What The FCUK Is That?

It's a new website that streams nine different yoga workouts, refreshed weekly, to keep your practice moving. Yoga joins the 21st Century in this ‘virtual studio’ -a concept literally dreamed into being by two Brooklynities, advertiser and author Susi Rajah, and Jess Gronholm, director of Crunch’s Northeastern Yoga program and current star of Dirty Yoga.

If you are looking for spirituality or community, look elsewhere. Dirty Yoga is straight-up exercise. This service is designed to move your body, whenever and wherever there is Internet connection. This is “yoga for people who make sh*t happen.” YogaCity NYC's Sara Hubbs went to check it out.

Sara Hubbs: The name Dirty Yoga makes me think of many, many things.

Susi Rajah: We brainstormed a lot and this was the one we kept coming back to because of the juxtaposition of the two words. You never see them together, not in a good way. When the site was first up we started getting visitors from Japan, Norway, and Russia and then we realized they were searching for porn! They were actually searching for dirty yoga.

SH: What is non-porn Dirty Yoga?

Jess Gronholm: Dirty Yoga is about convenience. The website was created for people who don't have time to do yoga, or do not have access to a local studio or gym, but also for people that have had a bad or weird experience with yoga.

SR: We looked at all the reasons people aren't doing yoga - they work 12-hours a day, they wouldn't be comfortable at a yoga studio, or they don’t think yoga is exercise. We tried to answer them with Dirty. For most busy people the goals of yoga are too intangible, they might just want to work out.

SH: I did a session while my daughter was napping.

SR: When we designed this we looked at new moms because they basically have naptime and that’s it. We also looked at entrepreneurs and people with very demanding jobs. The worst group was entrepreneurs with new babies! These women had no time at all.

SH: Who sequences the classes? Are the sessions all levels?

JG: I do, and yes, they are all levels. We work for months to plan and storyboard everything. Every program we have whether it’s Heavy, which is yoga with weights or Fast and Loose, which is a cardio based class, or Stretch are pretty much all levels. Strong Hold, is the most challenging class that we offer.

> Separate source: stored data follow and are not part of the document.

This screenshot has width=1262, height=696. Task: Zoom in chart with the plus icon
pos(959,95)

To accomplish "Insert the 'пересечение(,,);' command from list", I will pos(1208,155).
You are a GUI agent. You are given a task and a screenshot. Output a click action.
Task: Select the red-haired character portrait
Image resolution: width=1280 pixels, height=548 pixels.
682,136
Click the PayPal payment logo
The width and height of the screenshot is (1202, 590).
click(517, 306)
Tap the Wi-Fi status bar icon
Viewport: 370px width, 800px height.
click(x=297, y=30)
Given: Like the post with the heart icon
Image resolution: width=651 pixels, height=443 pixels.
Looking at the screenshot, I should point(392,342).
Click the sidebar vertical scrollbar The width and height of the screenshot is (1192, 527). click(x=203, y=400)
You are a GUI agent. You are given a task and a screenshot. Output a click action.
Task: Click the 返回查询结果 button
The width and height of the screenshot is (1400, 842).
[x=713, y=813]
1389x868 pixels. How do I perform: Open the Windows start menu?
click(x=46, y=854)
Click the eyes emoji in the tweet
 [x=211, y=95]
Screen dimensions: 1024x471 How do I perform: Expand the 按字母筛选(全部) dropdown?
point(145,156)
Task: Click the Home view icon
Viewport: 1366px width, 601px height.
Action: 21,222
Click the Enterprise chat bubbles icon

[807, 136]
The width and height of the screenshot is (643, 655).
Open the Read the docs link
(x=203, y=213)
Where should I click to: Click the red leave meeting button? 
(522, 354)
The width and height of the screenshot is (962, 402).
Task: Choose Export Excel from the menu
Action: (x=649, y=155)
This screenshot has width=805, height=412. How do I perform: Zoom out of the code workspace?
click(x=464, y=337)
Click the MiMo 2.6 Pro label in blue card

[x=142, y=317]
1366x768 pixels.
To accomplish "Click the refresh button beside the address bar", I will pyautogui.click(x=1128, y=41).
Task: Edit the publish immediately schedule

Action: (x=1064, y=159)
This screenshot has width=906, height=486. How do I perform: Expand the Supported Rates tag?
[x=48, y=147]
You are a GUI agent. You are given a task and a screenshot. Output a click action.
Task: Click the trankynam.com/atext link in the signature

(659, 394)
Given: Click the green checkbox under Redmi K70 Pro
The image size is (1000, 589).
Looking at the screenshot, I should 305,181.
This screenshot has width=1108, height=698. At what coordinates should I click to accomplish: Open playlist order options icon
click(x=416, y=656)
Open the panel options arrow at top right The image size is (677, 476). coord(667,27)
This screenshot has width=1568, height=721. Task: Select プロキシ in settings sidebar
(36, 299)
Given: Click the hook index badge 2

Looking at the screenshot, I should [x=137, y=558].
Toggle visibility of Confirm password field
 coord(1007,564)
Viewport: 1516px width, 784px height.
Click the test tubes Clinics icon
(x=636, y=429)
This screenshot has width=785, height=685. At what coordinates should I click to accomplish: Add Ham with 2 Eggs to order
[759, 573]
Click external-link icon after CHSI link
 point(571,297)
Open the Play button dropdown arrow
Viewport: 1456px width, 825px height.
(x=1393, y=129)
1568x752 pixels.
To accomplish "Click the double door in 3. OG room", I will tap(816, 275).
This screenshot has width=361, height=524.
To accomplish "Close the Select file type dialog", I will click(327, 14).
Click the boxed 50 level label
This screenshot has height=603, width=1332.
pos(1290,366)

SH: In the class I did there were few modifications. Are you worried about people injuring themselves?

JG: The poses I’ve selected are the most approachable postures in yoga that most people can do. There aren’t any pretzel poses. Flexibility is really an issue especially for guys, so I try to offer modifications when I really feel there is a place for it, at the same time I want to keep people going.SR: We are adding short videos on how to use blocks for flexibility issues, as well as a whole basics range. We are also breaking down every Dirty Yoga pose into a short video.

SH: The website design is great. I love the Dirty Yoga Pledge, especially #004. “(We will) Never try to ruin your appreciation of good food, nice wine, vodka drinks, and bacon...”

SR: I felt I could never be a true yogi because I ate meat.

JG: What other form of exercise can you think of where you can't eat meat, or where there are actual lifestyle judgments put on you?

SH: So what about the “eight limbs” of yoga?

JG: The other stuff is good and I love it, I trained at Jivamukti, but I've been teaching a long time and have gravitated to this approach. Making people feel comfortable, challenging them, and letting the other stuff unfold for them. People really need to move their bodies rather than hear me talk for 15 minutes and try to impart some nugget of wisdom.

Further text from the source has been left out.